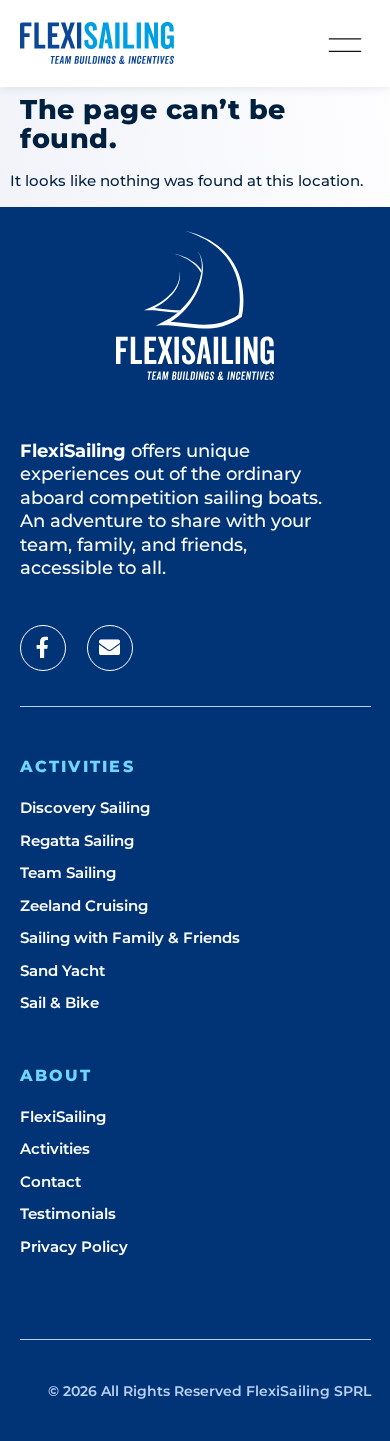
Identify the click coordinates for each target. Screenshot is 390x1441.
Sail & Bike (59, 1002)
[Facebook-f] (43, 648)
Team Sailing (68, 872)
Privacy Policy (74, 1246)
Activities (55, 1148)
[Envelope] (110, 648)
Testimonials (68, 1213)
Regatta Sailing (77, 840)
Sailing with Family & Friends (130, 937)
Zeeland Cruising (84, 905)
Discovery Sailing (85, 807)
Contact (50, 1181)
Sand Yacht (62, 970)
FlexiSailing (63, 1116)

# # # # #

Starting at the line that contains "Zeeland Cruising (84, 905)", print every line through the end of the listing, word for word. Leave out all the rest.

**REPLY TO THE TASK**
Zeeland Cruising (84, 905)
Discovery Sailing (85, 807)
Contact (50, 1181)
Sand Yacht (62, 970)
FlexiSailing (63, 1116)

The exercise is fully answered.